Aku terdiam, menundukkan kepala. Tidak banyak yang tahu aku adalah Citra Angkasa, apalagi seseorang yang tampaknya begitu dewasa dan bijaksana seperti pemuda ini. “Bagaimana bisa…?” pikiranku melayang, berusaha menghubungkan titik-titik yang belum jelas.
Aku mengumpulkan keberanian untuk bertanya, "Maaf, bagaimana Anda bisa tahu kalau saya adalah... Citra Angkasa?"
Dia terlihat sedikit ragu, lalu mengangguk pelan, seolah-olah baru saja memutuskan untuk jujur. "Sebenarnya, saya mendengar seseorang di sini memanggil Anda dengan nama itu tadi," jawabnya. "Saya kebetulan baru saja keluar dari toilet yang dekat dengan ujung ruangan ini, dan meskipun ruangannya sepi, suara itu terdengar jelas."
“Oh…” Aku tidak tahu harus berkata apa. Rasanya seperti semua ketakutanku tentang identitas yang terbongkar tiba-tiba menjadi nyata. Namun, dia tidak tampak seperti seseorang yang akan memanfaatkan situasi ini. Dia tampak benar-benar tertarik pada tulisan-tulisanku, bukan pada siapa aku.
"Terima kasih..." kataku, masih canggung. "Tapi, menurut saya, tulisan-tulisan saya kadang terlalu sederhana. Saya sering ragu apakah bisa diterima oleh pembaca yang... berpikir lebih rasional," aku melanjutkan, seolah berharap dia bisa membantuku melihat hal ini dari sudut pandang yang berbeda.
Dia mengangguk, dengan pengertian yang dalam di matanya. "Rasionalitas dan emosi itu dua sisi dari koin yang sama. Karya Anda berhasil menghubungkan keduanya. Seperti naskah ini misalnya..." Dia berhenti sejenak, mungkin sadar bahwa aku mulai merasa tidak nyaman dengan arah pembicaraan ini. "Maaf, saya tidak bermaksud membuat Anda tidak nyaman. Tapi saya penasaran dengan ide di baliknya."
Aku menarik napas dalam, berusaha menenangkan diri. “Ini tentang seorang ilmuwan muda yang menemukan cara untuk mengakses ingatan orang lain,” aku menjelaskan dengan suara yang lebih tenang. "Di satu sisi, ini seperti pencapaian terbesar dalam hidupnya. Tapi di sisi lain, semakin dalam dia masuk ke ingatan orang lain, semakin dia merasa kehilangan dirinya sendiri. Saya ingin mengeksplorasi batas antara pengetahuan dan identitas, dan bagaimana teknologi bisa mengubah keduanya."

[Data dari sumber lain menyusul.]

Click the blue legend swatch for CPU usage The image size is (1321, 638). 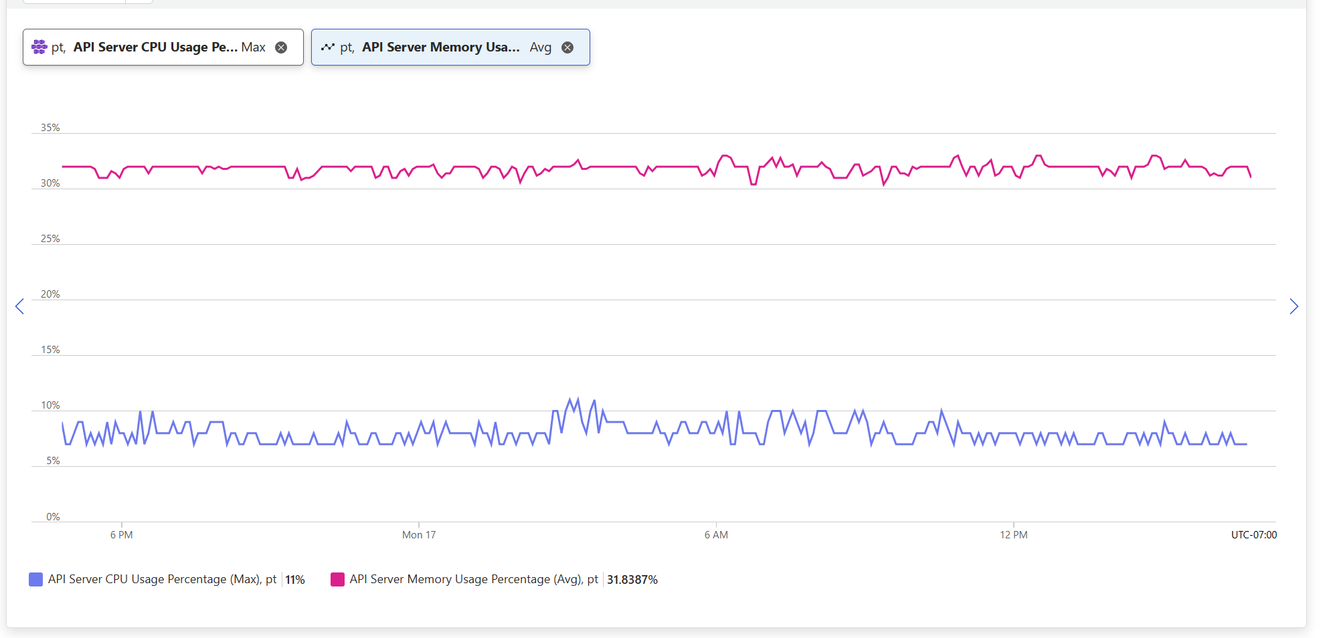point(35,579)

Dia mendengarkan dengan seksama, matanya penuh perhatian. "Itu ide yang sangat menarik," katanya akhirnya. "Menyelami ingatan orang lain pasti menggugah banyak pertanyaan etis. Bagaimana kalau orang itu tidak ingin ingatannya diakses? Atau kalau ingatan tersebut malah merusak hubungan antara individu?"
Aku terdiam sejenak, merenungkan pertanyaannya. Rasanya ada sesuatu yang berbeda dari pemuda ini. Dia tidak hanya sekadar pembaca; dia benar-benar memahami kompleksitas dari cerita yang kubuat.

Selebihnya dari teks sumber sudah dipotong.